GMGT Shareholder vs Stakeholder

Overview of Shareholder and Stakeholder Perspectives

  • Concepts Introduced: Shareholder primacy vs. stakeholder engagement in business management.
  • Milton Friedman's Perspective: Managers act as agents of shareholders, focusing solely on increasing shareholder value.
  • Emerging Trend: Shift towards stakeholder approach—managers creating value for all stakeholders, not just shareholders.

Shareholder Primacy

  • Definition: The principle that the primary responsibility of a business is to maximize returns for its shareholders.
  • Major Arguments:
    • Shareholders are the primary investors and deserve a return on investment.
    • Managers are agents that handle investments given by shareholders.

Stakeholder Approach

  • Definition: A holistic view that considers impacts on all stakeholders, including employees, customers, suppliers, and communities.
  • Emerging Perspectives:
    • Business operations affect various groups, and managers have a duty to consider these impacts.
    • The importance of building relationships with stakeholders for sustainable success.
  • Key Consequences:
    • Creates potential conflict as shareholders demand heightened attention while other stakeholders also vie for consideration.
    • Influences managerial strategies and decision-making.

Definitions and Classifications of Stakeholders

  • Stakeholders: Any individuals or groups adversely affected by a firm's decisions, including:

    • Employees
    • Customers
    • Suppliers
    • Communities
    • Government entities
    • Shareholders and creditors.
  • Stake Categories:

    • Interests: Affected by decisions without necessarily having ownership rights.
    • Rights: Legal or moral claims to a specific outcome from decisions made.
    • Ownership: Legal titles or shares in a company’s assets.
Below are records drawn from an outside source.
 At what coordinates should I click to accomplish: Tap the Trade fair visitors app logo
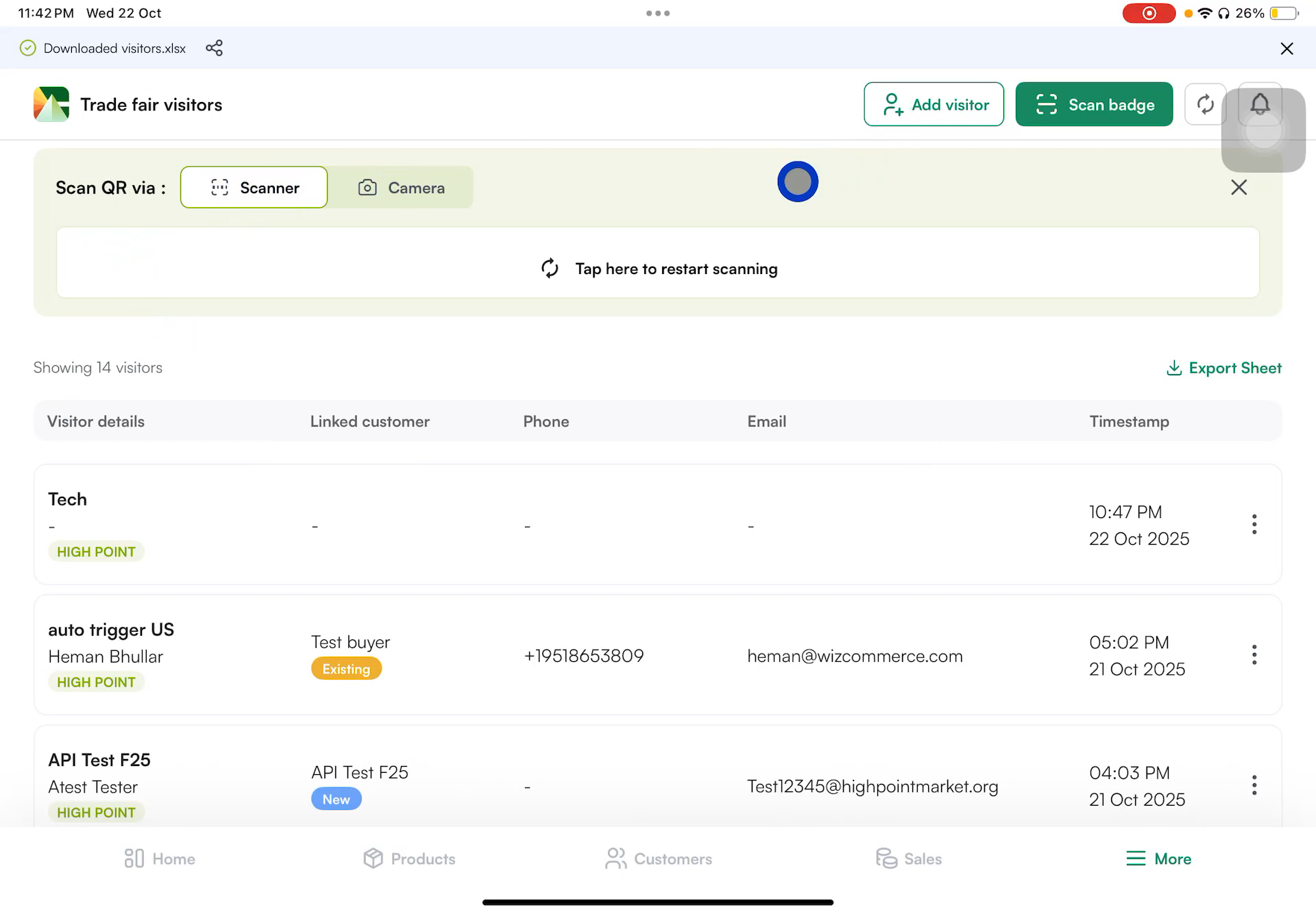[51, 104]
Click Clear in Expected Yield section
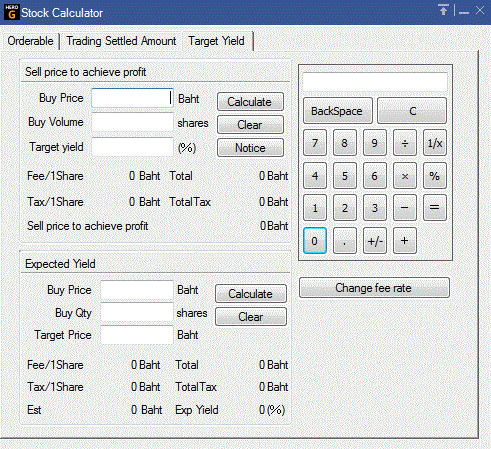The width and height of the screenshot is (491, 449). pos(251,316)
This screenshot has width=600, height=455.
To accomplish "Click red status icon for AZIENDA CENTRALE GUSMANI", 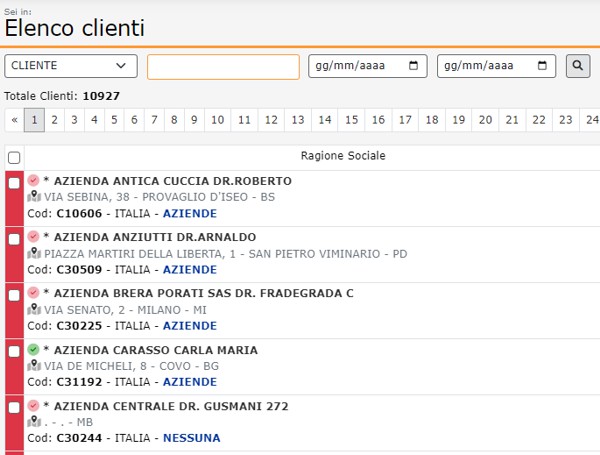I will coord(33,406).
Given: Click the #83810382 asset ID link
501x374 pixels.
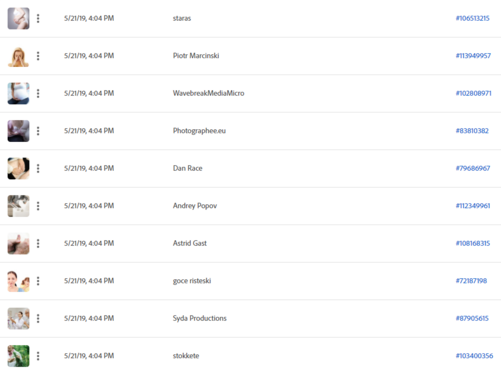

Stakeholder Mapping and Analysis

  • Purpose of Stakeholder Mapping: To visualize and strategize how to engage with various stakeholders.
  • Common Classification Systems:
    • Primary vs. Secondary Stakeholders: Those directly involved with economic transactions vs. those with influence but not directly engaged financially.
    • Normative vs. Derivative Stakeholders:
    • Normative Stakeholders: Those who voluntarily engage in mutually beneficial cooperation.
    • Derivative Stakeholders: Those who could be impacted but are not actively recognized by the firm.
    • Market vs. Non-Market Stakeholders: Focus on either economic transactions or societal impacts.
    • Internal vs. External Stakeholders: Dividing stakeholders based on their connection to the organization.

The Stakeholder Map Example: Tim Hortons Restaurant Franchise

  • Stakeholders Identified:
    • Creditors and Lenders: Financial stakeholders influencing business operations.
    • Local Charities: Benefiting through community support initiatives.
    • Employees: Impacted by organizational decisions.

Importance of Stakeholder Analysis

  • Strategies for Engagement: Understand and evaluate stakeholders based on levels of interest and power to improve decision-making.
  • Potential Outcomes:
    • High power, high interest stakeholders require close management; high power, low interest stakeholders must be satisfied; and those with low power, low interest should merely be monitored to avoid unforeseen consequences.
  • Illustration of Transition: Stakeholders can shift from low power and interest to high power and interest unexpectedly.